» **PASSAGE PROVIDED**:
Thank you, Sam-Cala-Gione!

ILikeit


All artwork by Rob Davis. Thanks, Rob! All words after Theodore Seuss Geisel by Dr. J. If you’re so inclined, you can also see the original text side by side with my parody at Craft Beer & Ale Compared.

Twas The Beer Before Christmas: A Brewery Visit From St. Nicholas

santa-sleigh-2
While not widely known, St. Nicholas, among his many patronages includes brewers. He is a patron saint of brewers. The way we think of St. Nick in America begins with the publication of Twas the Night Before Christmas: A Visit From St, Nicholas by Clement C. Moore in 1823. So with my tongue firmly set in my cheek, I decided to rewrite Moore’s masterpiece, moving his visit from the home to the brewery. Hoppy Christmas. Enjoy. For more detail on how this came about, and about the original poem, see below.

santa-anchor

Twas the Beer Before Christmas:
A Brewery Visit From St. Nicholas

‘Twas the beer before Christmas, when down in the brewery
Not a bottle was stirring, not a mouse dared to scurry;
The hoses were hung by the kettle with care
In hopes that St. Nicholas soon would drink there;

The bottles, like children, nestled snug in their beds,
While visions of candi sugar fermented their heads;
The brewers, in hoodies, gave just the impression,
They’d all settled down for long winter’s session,

When outside by the tanks there arose such a clatter,
I sprang from the brewery to see what was the matter.
Away to the rollup I flew like a flash,
Tore open the lock, the door flew up with a crash.

The moon on the breast of the newly-paved tarmack
Gave the lustre of stout looking velvety black,
When, what to my sobering eyes should appear,
But a miniature delivery wagon, and eight kegs of beer,

With a little old brewmaster, so lively and quick,
I knew in a moment it must be St. Nick.
More rapid than fermenting his brewers they came,
And he whistled, and shouted, and called them by name:

Now, Busch! Now, Rheingold!, now, Pabst and Carling!
On, Schlitz! on, Schmidt! on, Miller and Yuengling!
To the top of the jockey box! To the top of the cask!
Now drink away! drink away! drink away the whole flask!”

As dry hopping that before the wild bittering fly,
When they meet with an obstacle, toast a drink to the sky;
So up to the brewery-top the brewers they flew,
With the wagon full of Beers, and St. Nicholas too.

» **PROBLEM 1**:
Copy out the entries word for word, starting at the line with "Task: Open the" and continuing through the end of the entries. Leave the pictures out.

» **EXTRACTED RECORDS**:
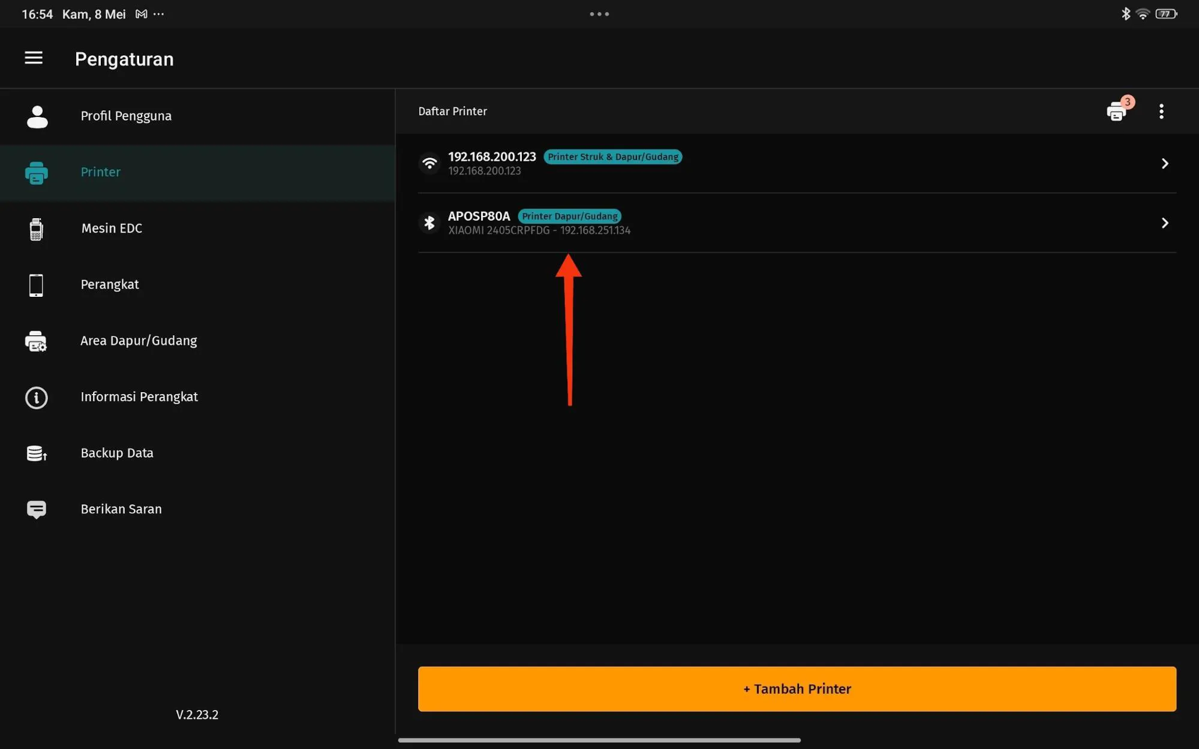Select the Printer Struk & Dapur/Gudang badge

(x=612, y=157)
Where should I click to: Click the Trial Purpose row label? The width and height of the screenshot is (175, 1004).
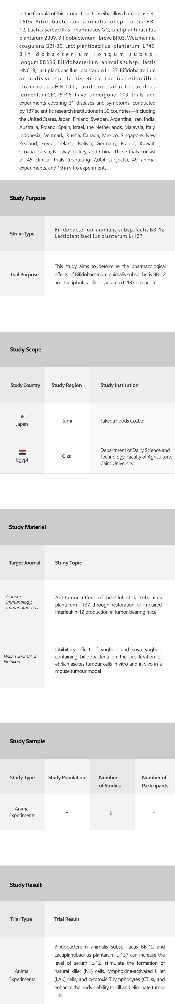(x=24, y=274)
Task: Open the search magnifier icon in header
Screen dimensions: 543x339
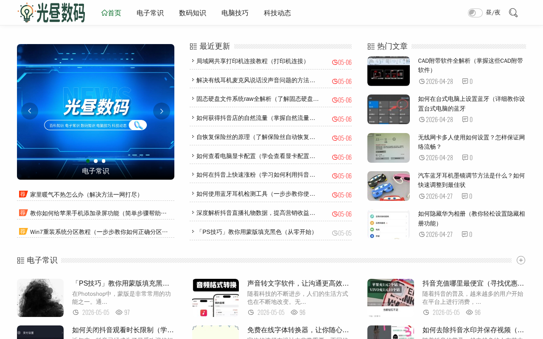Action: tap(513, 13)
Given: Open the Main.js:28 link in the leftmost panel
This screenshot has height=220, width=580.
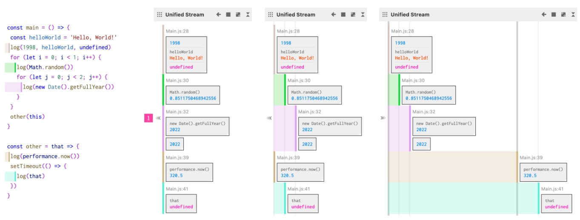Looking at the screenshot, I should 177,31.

» **PROBLEM 2**:
Answer these questions from the Christmas beer parody.
(a) Who created all the artwork?
(b) In what year was Clement C. Moore's poem published?
(c) In the poem, what is hung by the kettle with care?

» **TASK SOLUTION 1**:
Task: Open the search magnifier icon in header
Screen dimensions: 543x339
Action: tap(513, 13)
Given: Open the Main.js:28 link in the leftmost panel
This screenshot has height=220, width=580.
Looking at the screenshot, I should 177,31.

» **TASK SOLUTION 2**:
(a) Rob Davis
(b) 1823
(c) The hoses